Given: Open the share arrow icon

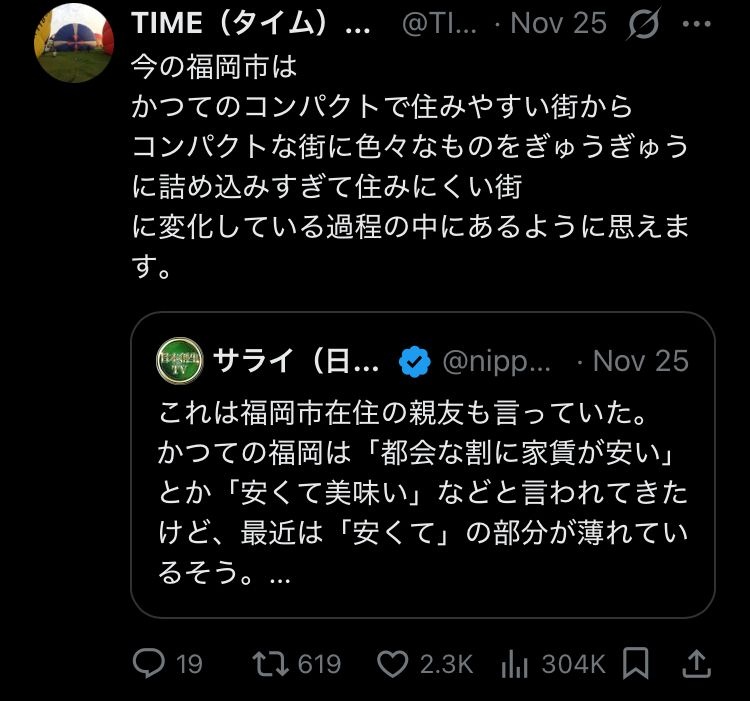Looking at the screenshot, I should point(695,662).
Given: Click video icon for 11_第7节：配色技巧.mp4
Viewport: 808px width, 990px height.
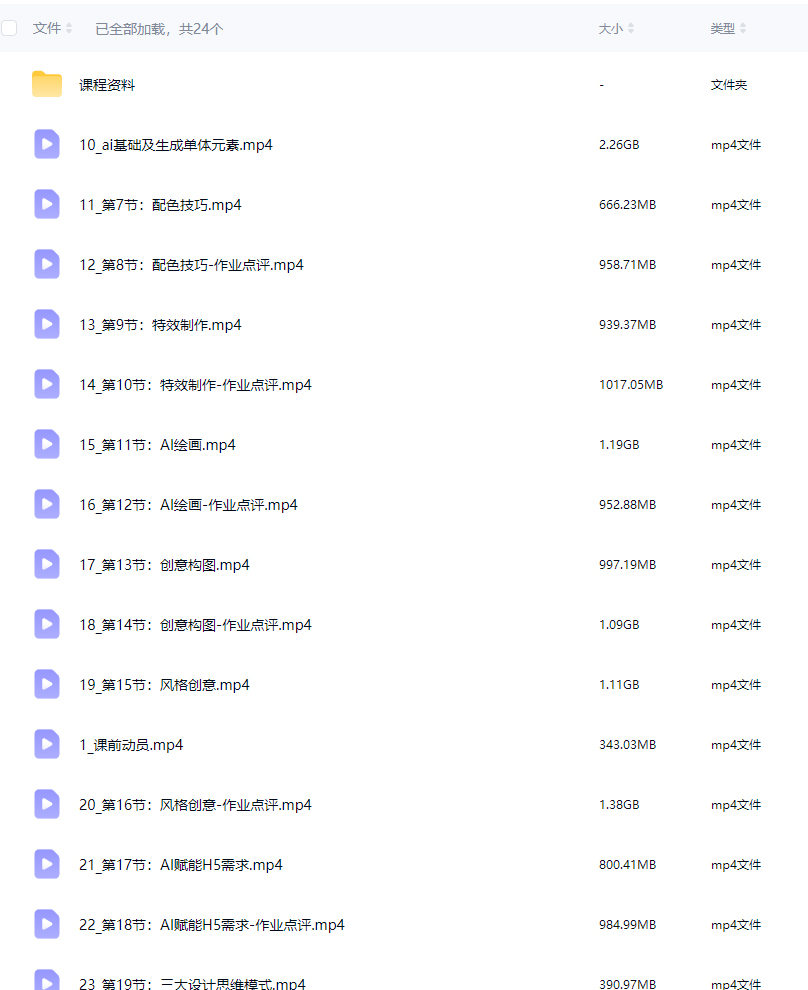Looking at the screenshot, I should [x=47, y=204].
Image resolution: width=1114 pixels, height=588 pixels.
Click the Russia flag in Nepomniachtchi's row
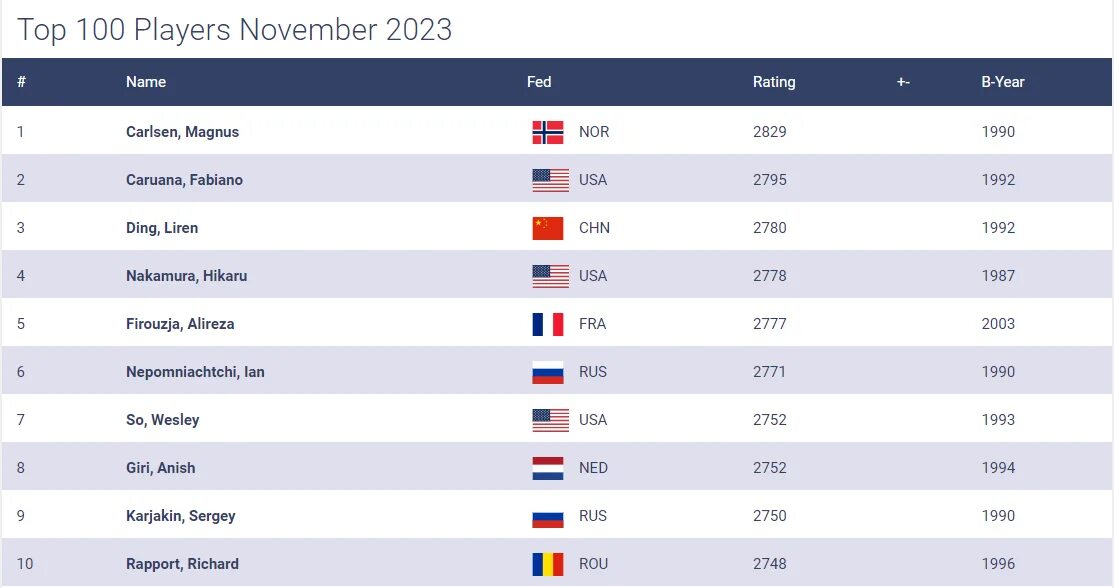click(548, 372)
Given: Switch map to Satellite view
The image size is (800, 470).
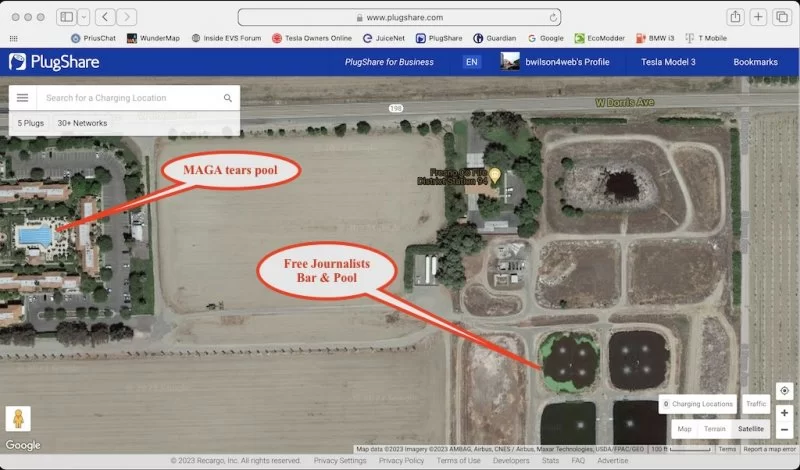Looking at the screenshot, I should (x=750, y=429).
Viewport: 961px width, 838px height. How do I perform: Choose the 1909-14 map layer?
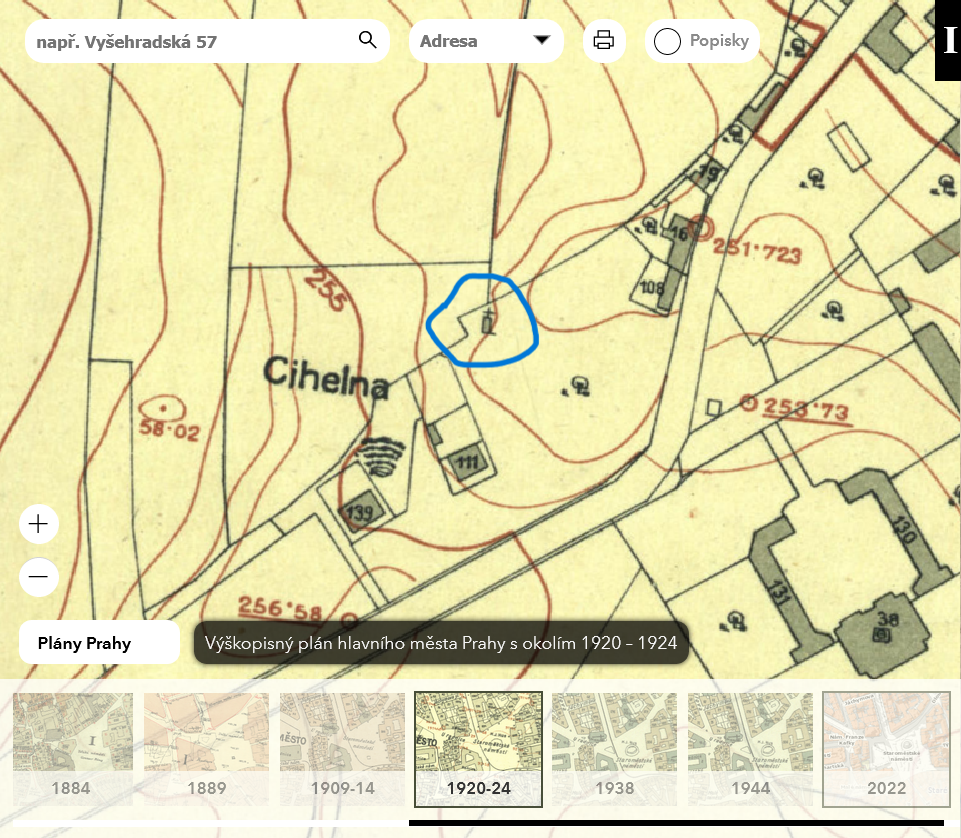(x=342, y=749)
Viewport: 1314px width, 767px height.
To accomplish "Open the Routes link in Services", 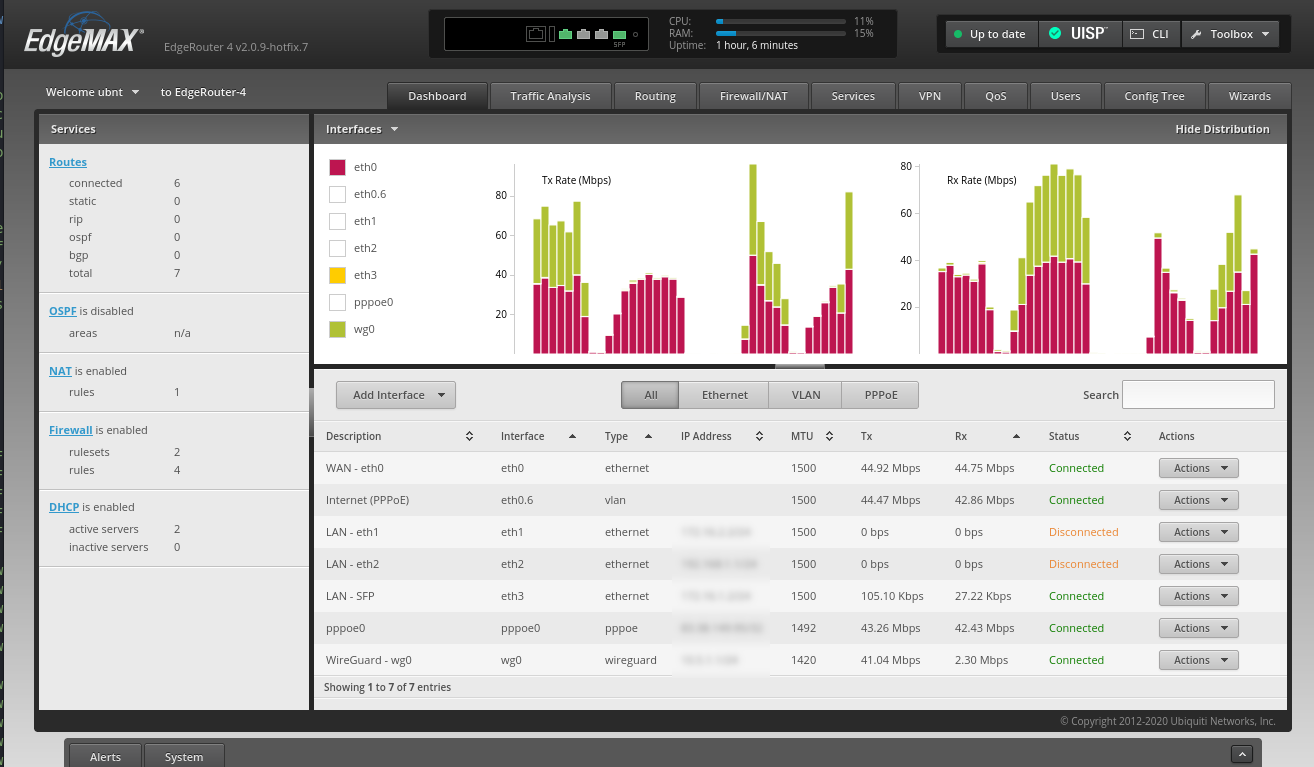I will (68, 162).
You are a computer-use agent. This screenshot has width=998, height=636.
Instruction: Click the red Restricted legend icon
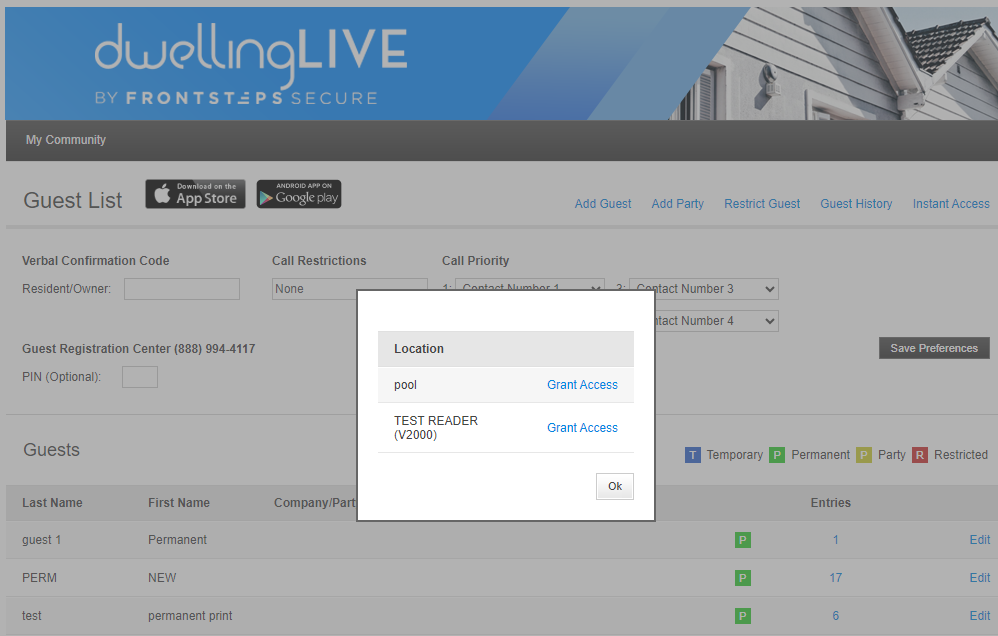(920, 455)
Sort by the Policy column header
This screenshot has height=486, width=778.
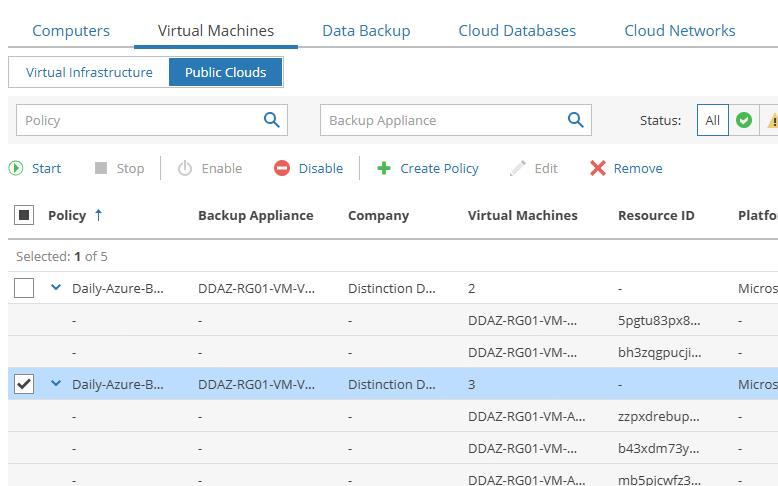coord(67,215)
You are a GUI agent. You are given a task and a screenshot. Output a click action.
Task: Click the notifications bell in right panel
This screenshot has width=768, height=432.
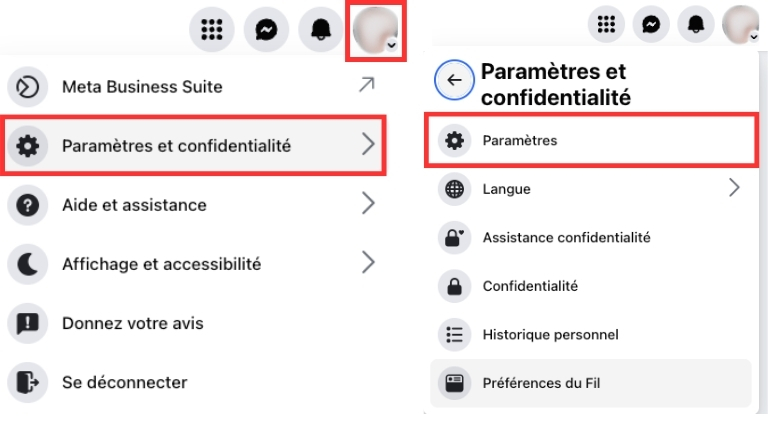tap(697, 23)
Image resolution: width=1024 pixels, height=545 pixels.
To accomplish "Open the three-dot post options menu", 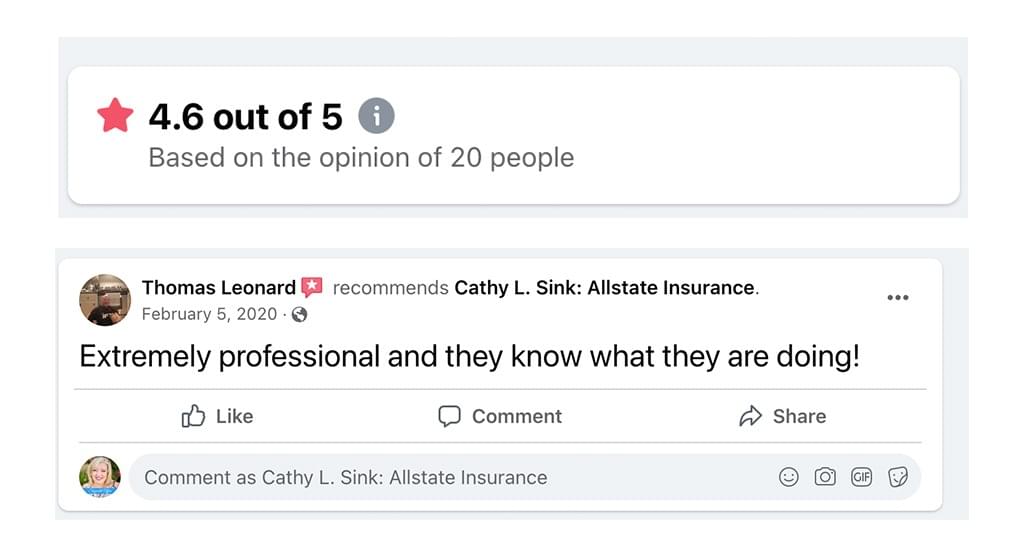I will [x=897, y=297].
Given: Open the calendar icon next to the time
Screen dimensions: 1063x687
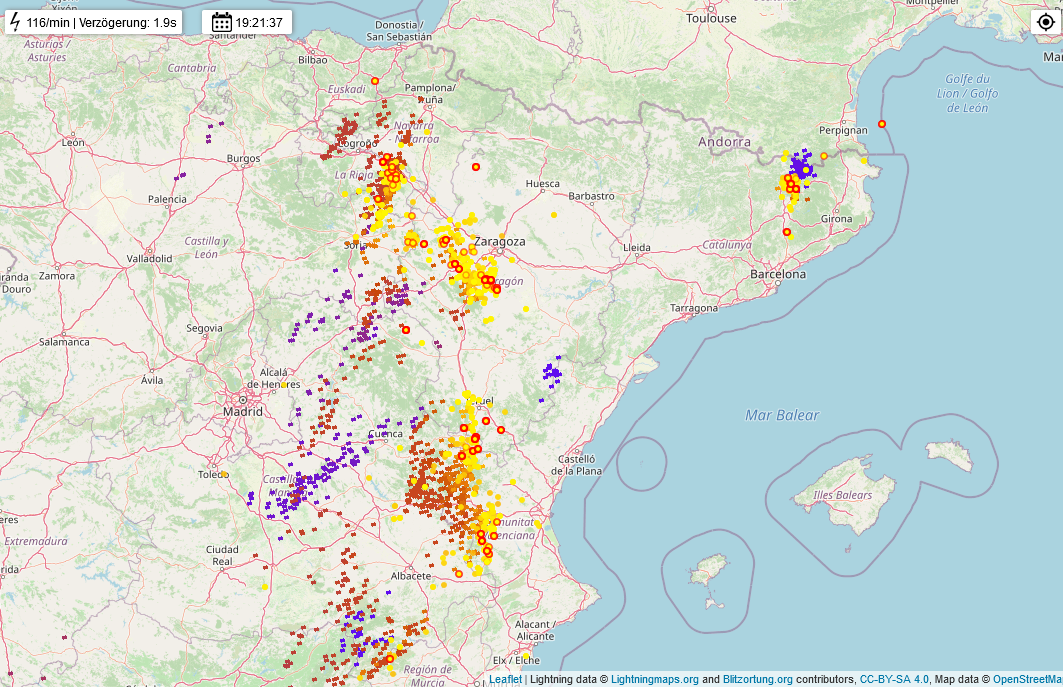Looking at the screenshot, I should [x=222, y=22].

WORK TO COMPLETE: Among the lines above, please find those with "pixels" and copy them.

OUTPUT:
Image resolution: width=1114 pixels, height=588 pixels.
Image resolution: width=1024 pixels, height=545 pixels.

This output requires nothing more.